= TASKS TO COMPLETE =
**A)** According to the OpenVINO article, what is OpenVINO?
**B)** For each statement, answer yes or no based on the OpenVINO article, and quote the words that decide it: (i) Intel introduced the OpenVINO Toolkit. (ii) Model inference is the easiest part of integrating AI into an application. (iii) The article was published as part of the Data Science Blogathon.

= TEXT EXCERPT =
##############################

We talk about AI almost daily due to its growing impact in replacing humans’ manual work. Building AI-enabled software has rapidly grown in a brief time. Enterprises and businesses believe in integrating reliable and responsible AI in their application to generate more revenue. The most challenging part of integrating AI into an application is the model inference and computation resources utilized in training the model. Many techniques already exist that improve the performance by optimizing the model during inference with fewer computation resources. With this problem statement, Intel introduced the OpenVINO Toolkit, an absolute game-changer. OpenVINO is an open-source toolkit for optimizing and deploying AI inference.
In this article, we will:
This article was published as a part of the Data Science Blogathon.

##############################

= DATASET ENTRIES =

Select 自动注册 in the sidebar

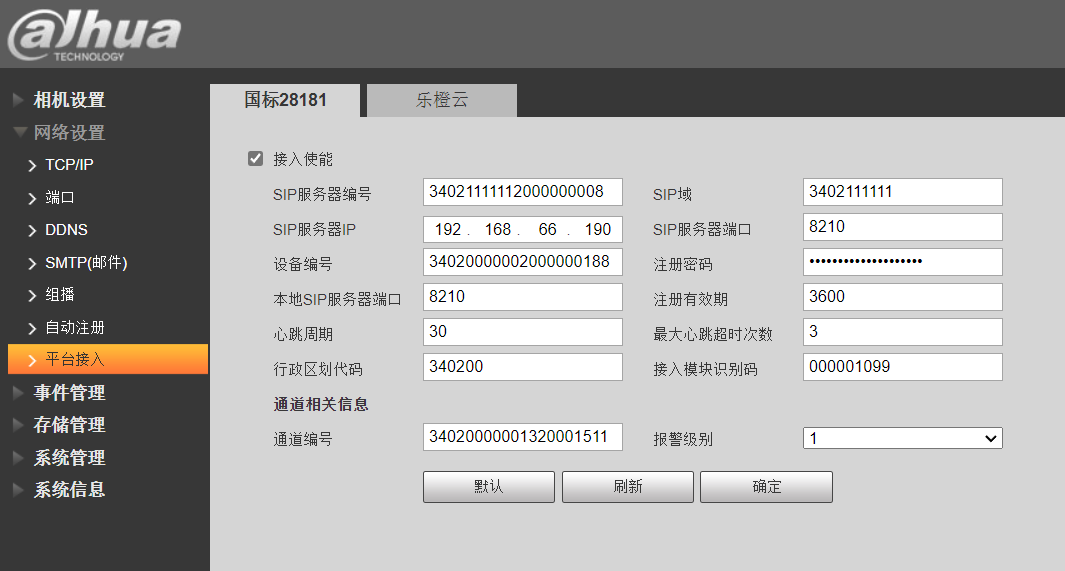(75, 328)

##############################

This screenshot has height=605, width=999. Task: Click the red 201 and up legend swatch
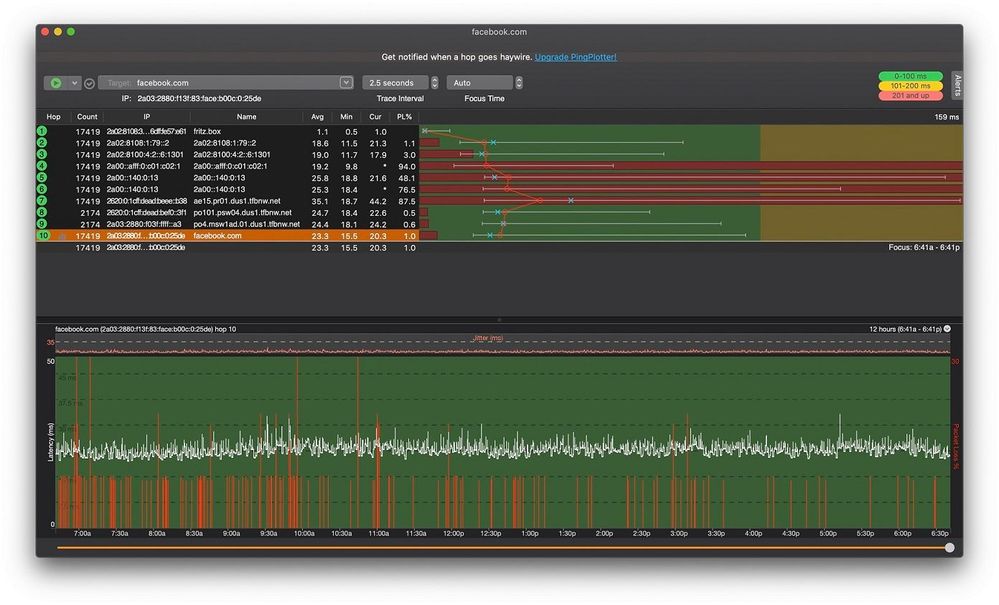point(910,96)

##############################

= OUTPUTS BY TASK =
**A)** An open-source toolkit for optimizing and deploying AI inference.

**B)**
(i) Yes: "Intel introduced the OpenVINO Toolkit"
(ii) No: "The most challenging part of integrating AI into an application is the model inference and computation resources utilized in training the model."
(iii) Yes: "This article was published as a part of the Data Science Blogathon."